One of the points of this course is that the cultures shaping personalities have a material basis; that is,
cultures (systems of values and norms) are developed within the context of specific political and
economic environments to deal with certain problems. Further, these cultural attempts to solve
perceived problems are often structured to serve the interests of society’s ruling class.

Attached is an article about the promotion of a militant religious fundamentalism in Afghanistan.

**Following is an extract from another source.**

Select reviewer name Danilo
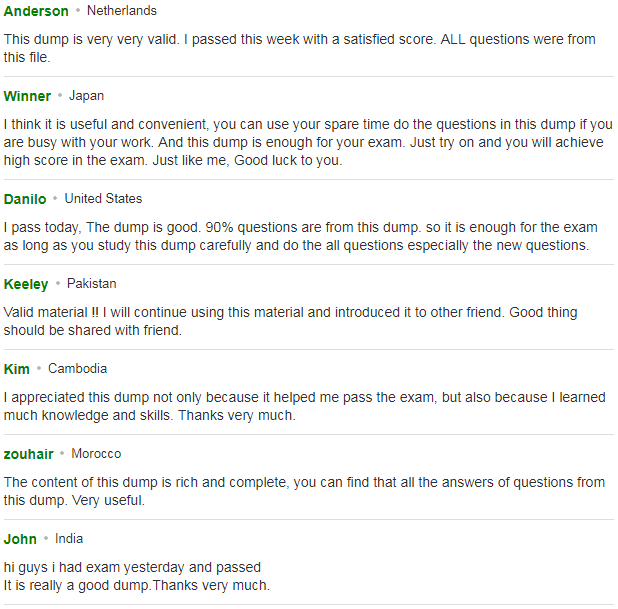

After reading the article, please answer the following questions to summarize what you have
read:
 How were the values and norms of a specific type of political Islam transmitted to Afghani
children?
 Who developed the idea to teach children that jihad specifically meant military combat against
foreign armies within Afghanistan?
 Who funded (paid for) this project?
 Where were the school textbooks written?
 How were they distributed?
 Whose political interests were served?
 What may have been the unintended consequences of this textbook project?
 Because American soldiers in Afghanistan may have been the victims of this project, are those
who carried out the original project complicit in the deaths of American soldiers?
 Should they be held accountable?

Without passing judgment on the political and ethical wisdom of this textbook project, complete
this analysis:

 What does the textbook project suggest about theories that interpret the
modern political world as a “clash of civilizations”? (Read and review
Chapter 31 in the Reader textbook. The “Clash of Civilization” refers to a
conflict between a predominately Christian West and a predominately Islamic
Middle East. This alleged conflict is often described in terms of differences
of: “secularism, democracy, rule of law” in the West versus “religious
fundamentalism, dictatorship, political violence/terrorism” in the East.)

 Do you think the report from the article illustrates the famous quote of the old
cartoon character Pogo: “We have met the enemy and he is us?”

(CONTINUED ON NEXT PAGE)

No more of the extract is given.